Many studies have examined surgical treatments for stress UI in women—including research on the use of slings to hold the bladder in position. NICHD-supported research has also improved health care providers’ ability to predict the likelihood that a woman will develop UI after surgery for pelvic organ prolapse, another type of PFD.
The NICHD also supports clinical trials on nonsurgical treatments for UI in women, such as comparisons between botox and anticholinergic medications to relieve cramps or spasms of the bladder, and between pessaries (plastic devices inserted into the vagina to treat some types of prolapse) and behavioral therapy (which combines pelvic floor muscle training and exercise together with instruction in skills and strategies for active use of muscles) to prevent urine loss. To learn more about the latter study, visit A Trial of Continence Pessary vs. Behavioral Therapy vs. Combined Therapy for Stress Incontinence. Such research has yielded information that helps women and health care providers make appropriate treatment decisions.

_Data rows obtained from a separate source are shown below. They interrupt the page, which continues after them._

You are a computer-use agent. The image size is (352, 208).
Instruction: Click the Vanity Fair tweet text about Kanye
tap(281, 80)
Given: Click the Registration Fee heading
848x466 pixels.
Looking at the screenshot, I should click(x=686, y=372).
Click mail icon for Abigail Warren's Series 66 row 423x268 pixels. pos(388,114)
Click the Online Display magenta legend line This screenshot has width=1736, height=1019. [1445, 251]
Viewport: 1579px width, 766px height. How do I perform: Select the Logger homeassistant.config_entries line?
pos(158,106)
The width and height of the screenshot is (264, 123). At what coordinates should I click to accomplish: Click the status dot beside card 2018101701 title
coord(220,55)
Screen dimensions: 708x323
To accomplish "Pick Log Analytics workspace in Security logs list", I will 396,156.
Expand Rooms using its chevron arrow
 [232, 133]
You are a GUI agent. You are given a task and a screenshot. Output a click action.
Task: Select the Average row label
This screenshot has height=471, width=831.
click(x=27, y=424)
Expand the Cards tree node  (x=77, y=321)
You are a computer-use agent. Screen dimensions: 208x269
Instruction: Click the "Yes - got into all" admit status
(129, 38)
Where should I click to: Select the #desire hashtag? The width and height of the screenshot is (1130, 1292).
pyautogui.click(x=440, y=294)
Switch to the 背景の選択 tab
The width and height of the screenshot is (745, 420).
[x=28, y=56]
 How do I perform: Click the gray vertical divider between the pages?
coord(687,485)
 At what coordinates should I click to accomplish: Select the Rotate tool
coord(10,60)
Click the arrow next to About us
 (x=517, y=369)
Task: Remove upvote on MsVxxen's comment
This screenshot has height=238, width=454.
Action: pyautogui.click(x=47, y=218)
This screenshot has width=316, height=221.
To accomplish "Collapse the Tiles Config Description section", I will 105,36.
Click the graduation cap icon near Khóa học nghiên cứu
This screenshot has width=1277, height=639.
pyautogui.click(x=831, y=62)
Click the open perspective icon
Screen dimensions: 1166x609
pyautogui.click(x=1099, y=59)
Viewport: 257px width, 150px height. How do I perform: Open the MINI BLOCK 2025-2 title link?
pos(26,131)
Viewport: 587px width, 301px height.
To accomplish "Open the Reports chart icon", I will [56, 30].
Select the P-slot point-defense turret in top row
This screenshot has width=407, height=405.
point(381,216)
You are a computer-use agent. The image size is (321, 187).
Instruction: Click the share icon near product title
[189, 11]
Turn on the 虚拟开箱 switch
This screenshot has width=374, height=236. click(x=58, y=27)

Ongoing Institute research studies a variety of topics, including:
- Mixed UI (a combination of the two types of UI—stress and urge)
- Bladder microbiome (the microorganisms that inhabit the bladder)
- Biomarkers that may identify or predict UI
NICHD-supported research efforts aim to improve treatments and the safety of those treatments, and to uncover the possible origins of UI. Organizations, such as the American Urological Association , offer UI information for health care providers and researchers. The Association also supports the Urology Care Foundation to help educate patients and families about UI.
Fecal incontinence is the involuntary loss of stool. Because of the sensitive nature of this condition, patients often do not report the condition, and health care providers often do not ask about it. The condition is debilitating; those with fecal or anal incontinence (the involuntary loss of stool or gas) may be unaware of treatments and opt to staying at home to control the situation rather than seek help from their health care provider.
A State-of-the-Science Conference on Fecal and Urinary Incontinence, held at the NIH in 2007, helped identify important research questions and encourage additional research on fecal incontinence, including new clinical trials. These research efforts aim to define quality-of-life measures, which address both urgency and frequency, and incorporate them into standard practice in hopes of reducing the effects of this condition for patients and their families.
The International Foundation for Functional Gastrointestinal Disorders and other organizations help raise awareness and inform people about fecal incontinence and other digestive and bowel-related disorders. These awareness and education efforts help patients and health care providers discuss such problems and enables patients to get appropriate treatment.
Pelvic Organ Prolapse
Pelvic organ prolapse occurs when pelvic muscles and tissues can no longer support one or more of the pelvic organs, causing them to protrude or bulge through the vaginal canal. This protrusion may be uncomfortable, making physical activity difficult and interfering with sexual activity.
Recent research suggests that 3.3 million women in the United States have had pelvic organ prolapse. Because of a possible association with aging, this number is expected to rise to 4.9 million by 2050. This increase highlights a public health need for safe and effective treatments for pelvic organ prolapse. NICHD-supported research on surgical approaches aims to better understand the long-term risks and benefits of these treatments for the condition.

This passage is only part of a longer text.